9. Limitations on Proxy. Notwithstanding the provisions of Section
7 and Section 8 of this Agreement, if the "fundamental economic provisions" of
the Merger Agreement are modified by NZ and Buyer after the execution hereof,
then the Seller shall not be required to vote any of the Purchased Shares and
all other Common Stock held of record or beneficially by the Seller or over
which Seller has the right to direct the vote for any of the matters enumerated
in Section 7 and the proxy granted by Buyer pursuant to Section 8 may be revoked
by Seller. "Fundamental economic provisions" means the following: (i) the
conversion ratio of 1.55902 set forth in Section 1.6(a)(i) is increased; (ii)
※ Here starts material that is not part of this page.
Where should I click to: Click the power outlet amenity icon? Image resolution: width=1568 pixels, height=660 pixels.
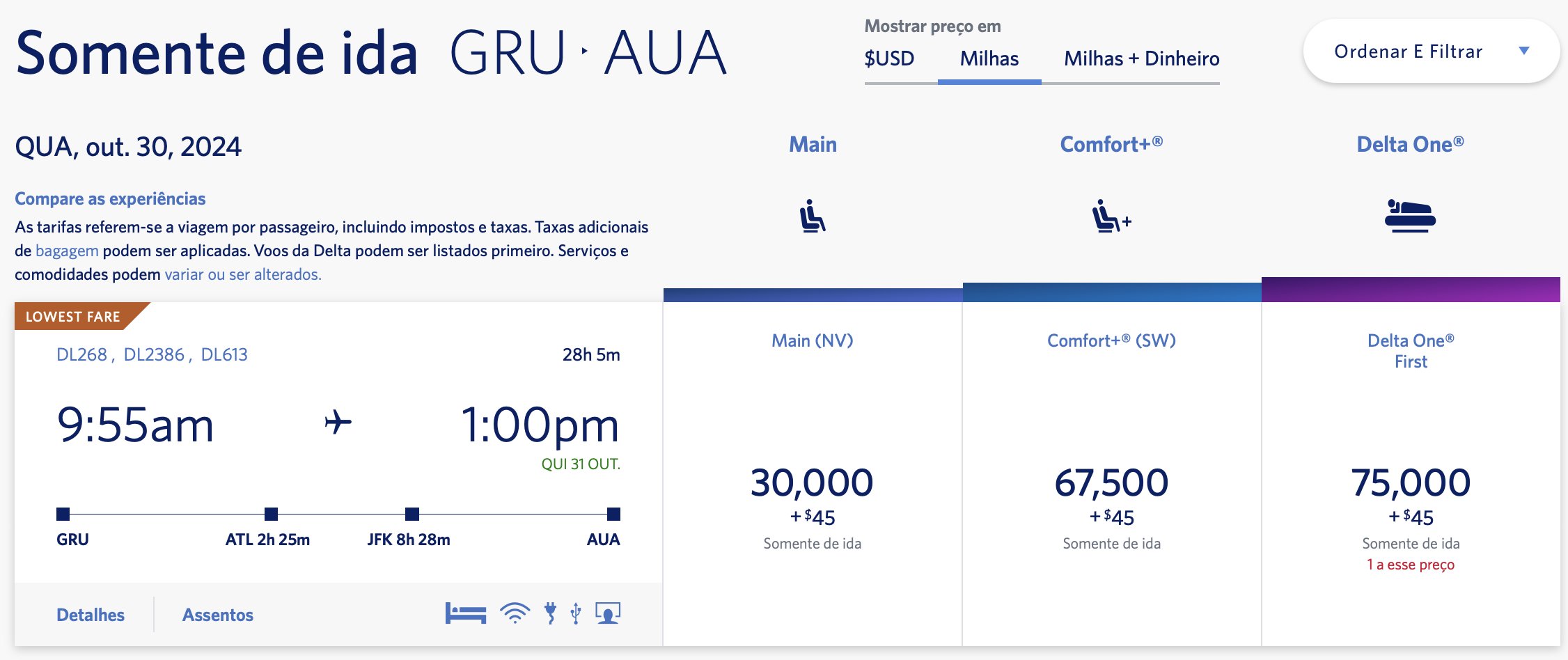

the Right as provided in Section 1.6(c)(ii) is eliminated, (iii) the initial
Closing Price of $12.00 is decreased, the period of 20 days is decreased, the
Minimum Volume of 1,500,000 is decreased or the number of days in the Hundred
Day Average price is changed, each as set forth in Section 1.6(c)(iii), (iv) the
opinion of Xxxxxxxx Xxxxx Xxxxxx & Xxxxx Financial Advisors, Inc. is withdrawn
prior to the Effective Time of the Merger (as defined in the Merger Agreement),
(v) the provisions of Section 5.8 are modified to not appoint the persons who
are the nominees of Seller; (vi) the provisions of Section 5.16 are modified;
(vii) the provisions of Section 5.19 are modified; (viii) the dollar amounts set
forth in Section 9.2 are modified as follows, the $200,000 amount is increased
or the $650,000 amount is decreased; and (ix) any other provision that modifies
the fundamental rights or obligations of NZ or the Buyer.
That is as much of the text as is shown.